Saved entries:

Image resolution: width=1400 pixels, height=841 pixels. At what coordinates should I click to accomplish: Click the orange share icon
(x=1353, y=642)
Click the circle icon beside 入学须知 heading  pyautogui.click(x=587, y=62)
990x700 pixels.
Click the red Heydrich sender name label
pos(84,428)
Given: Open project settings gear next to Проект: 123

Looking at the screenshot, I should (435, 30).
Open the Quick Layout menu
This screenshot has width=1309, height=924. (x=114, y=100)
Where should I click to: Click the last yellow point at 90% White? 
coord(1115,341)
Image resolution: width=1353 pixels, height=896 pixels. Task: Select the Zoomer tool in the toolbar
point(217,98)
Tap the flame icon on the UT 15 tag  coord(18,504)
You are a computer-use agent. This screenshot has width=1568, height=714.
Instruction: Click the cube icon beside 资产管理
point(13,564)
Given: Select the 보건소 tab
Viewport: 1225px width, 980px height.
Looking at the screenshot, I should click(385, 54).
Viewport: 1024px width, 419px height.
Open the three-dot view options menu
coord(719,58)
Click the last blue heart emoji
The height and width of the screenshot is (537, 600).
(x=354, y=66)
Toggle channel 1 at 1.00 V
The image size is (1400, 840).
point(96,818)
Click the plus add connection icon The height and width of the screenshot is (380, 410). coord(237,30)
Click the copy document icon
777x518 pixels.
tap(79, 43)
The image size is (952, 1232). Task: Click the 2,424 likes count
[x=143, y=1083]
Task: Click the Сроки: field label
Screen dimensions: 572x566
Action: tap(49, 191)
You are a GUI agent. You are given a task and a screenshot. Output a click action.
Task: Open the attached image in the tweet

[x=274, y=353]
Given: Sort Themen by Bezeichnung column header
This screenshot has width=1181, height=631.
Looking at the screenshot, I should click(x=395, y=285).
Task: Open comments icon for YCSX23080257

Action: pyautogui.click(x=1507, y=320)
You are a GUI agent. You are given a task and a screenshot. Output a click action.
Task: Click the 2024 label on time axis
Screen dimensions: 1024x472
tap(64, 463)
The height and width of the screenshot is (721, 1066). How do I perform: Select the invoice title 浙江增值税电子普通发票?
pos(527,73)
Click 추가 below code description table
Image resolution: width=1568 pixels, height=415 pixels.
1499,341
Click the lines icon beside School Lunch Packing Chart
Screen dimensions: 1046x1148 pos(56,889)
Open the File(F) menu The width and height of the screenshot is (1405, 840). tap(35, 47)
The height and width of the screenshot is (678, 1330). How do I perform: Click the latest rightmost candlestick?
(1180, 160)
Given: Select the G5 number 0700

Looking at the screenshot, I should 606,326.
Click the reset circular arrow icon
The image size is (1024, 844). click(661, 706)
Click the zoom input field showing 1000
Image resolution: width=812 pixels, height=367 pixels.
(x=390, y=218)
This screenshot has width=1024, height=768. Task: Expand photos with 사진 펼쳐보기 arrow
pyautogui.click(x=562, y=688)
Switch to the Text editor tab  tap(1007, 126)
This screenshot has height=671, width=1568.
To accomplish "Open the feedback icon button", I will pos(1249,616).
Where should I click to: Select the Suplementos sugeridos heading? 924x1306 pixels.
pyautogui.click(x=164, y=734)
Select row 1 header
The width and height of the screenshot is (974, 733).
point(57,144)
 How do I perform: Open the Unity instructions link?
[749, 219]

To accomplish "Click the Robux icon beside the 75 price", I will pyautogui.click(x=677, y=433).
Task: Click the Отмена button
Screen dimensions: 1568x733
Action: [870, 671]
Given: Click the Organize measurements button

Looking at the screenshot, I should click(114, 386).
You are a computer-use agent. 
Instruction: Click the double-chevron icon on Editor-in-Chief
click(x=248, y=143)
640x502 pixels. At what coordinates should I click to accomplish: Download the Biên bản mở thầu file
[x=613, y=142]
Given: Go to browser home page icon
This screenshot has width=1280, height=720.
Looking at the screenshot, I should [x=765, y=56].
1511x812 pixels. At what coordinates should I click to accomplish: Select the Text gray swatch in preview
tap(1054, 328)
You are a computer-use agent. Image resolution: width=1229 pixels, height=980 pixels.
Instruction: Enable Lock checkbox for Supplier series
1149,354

=== Assigned task ===
For each line above that contains the word "header", make a copy.

=== Written solution ===
Given: Sort Themen by Bezeichnung column header
Select row 1 header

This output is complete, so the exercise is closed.